Written exercise 1: Transcribe the stretch from "Feller passed away" through "true baseball immortal." in the Bob Feller tribute below.
Written exercise 2: Pick up the Bob Feller tribute below where it stops and continue writing it.
** Start Document excerpt **
Feller passed away from pneumonia finally losing the most important fight of his life. But I want to remember Feller for his virility and strength back in June 2009 when he was one of the starting pitchers in the inaugural Baseball Hall of Fame Classic at 90 years of age.

I want to remember him as the player who’s Bob Feller Museum in Van Meter, Iowa was built by his own son Stephen, an architect. I want to remember him for buzzing the tower of “Mudcat” Grant during one of those MLB Alumni games then staring Grant down at the plate. I want to remember Feller as a fighter, a competitor, but most of all as a true baseball immortal.
 

8 Comments

The world can use a few more Bob Feller’s

—Mark Gauthier
http://cubden.mlblogs.com/

He will be missed. He was THE class of the Big Leagues.
–Jeff
http://redstatebluestate.mlblogs.com/

Mark,
I could not agree with you more. Feller will be missed for his grace and class as well as his warmth and compassion for charity and the youth of our Nation.
Did not know this, but Feller was the MLBPA’s first President. Just shows you another layer of the Feller onion and what he was willing to do for this great game.
** End Document excerpt **
** Start Supplied data **
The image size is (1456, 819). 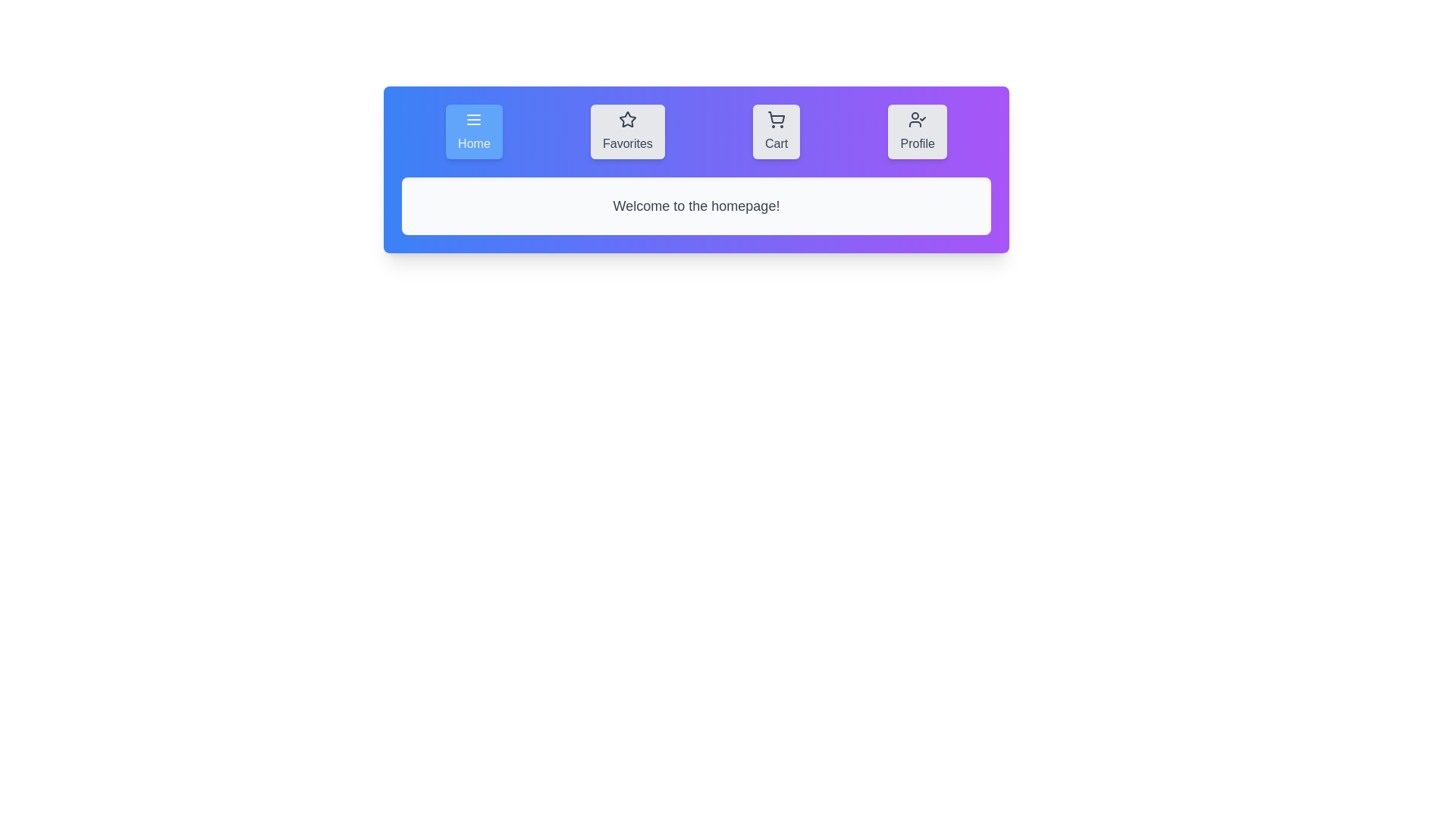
** End Supplied data **
Exercise response 1:
Feller passed away from pneumonia finally losing the most important fight of his life. But I want to remember Feller for his virility and strength back in June 2009 when he was one of the starting pitchers in the inaugural Baseball Hall of Fame Classic at 90 years of age.

I want to remember him as the player who’s Bob Feller Museum in Van Meter, Iowa was built by his own son Stephen, an architect. I want to remember him for buzzing the tower of “Mudcat” Grant during one of those MLB Alumni games then staring Grant down at the plate. I want to remember Feller as a fighter, a competitor, but most of all as a true baseball immortal.

Exercise response 2:
Rays Renegade

http://raysrenegade.mlblogs.com

Jeff,
Can you imagine having your high school graudate be the subject of a radio show, and that multiple stations would want to cover it? Bob Feller can, and did have his High School graduation broadcasted on the radio and was on the mound less than a week later and struck out 18 batters from the St. Louis Browns.
JUst speaks to the levels of greatness this member of baseball royalty obtained during his 92 years on this great big blue marble.

Rays Renegade

http://raysrenegade.mlbloga.com

Really nice tribute to Feller, who, as you said, was one of the greats on many levels. And how wonderful that you got to meet him!

http://janeheller.mlblogs.com

Jane,
Got to tell you, going to those MLBPA Alumni games have been a great joy. Got to meet my all time idol Brooks Robinson at one, and always tried to say hello to Bob Feller.
It has been a bad year where a few of our great stars of the past have extinguished, but this one really hurts because of the man Feller was off the field as well as on.
Going to miss him this Spring at the MLBPA event in Clearwater, Florida.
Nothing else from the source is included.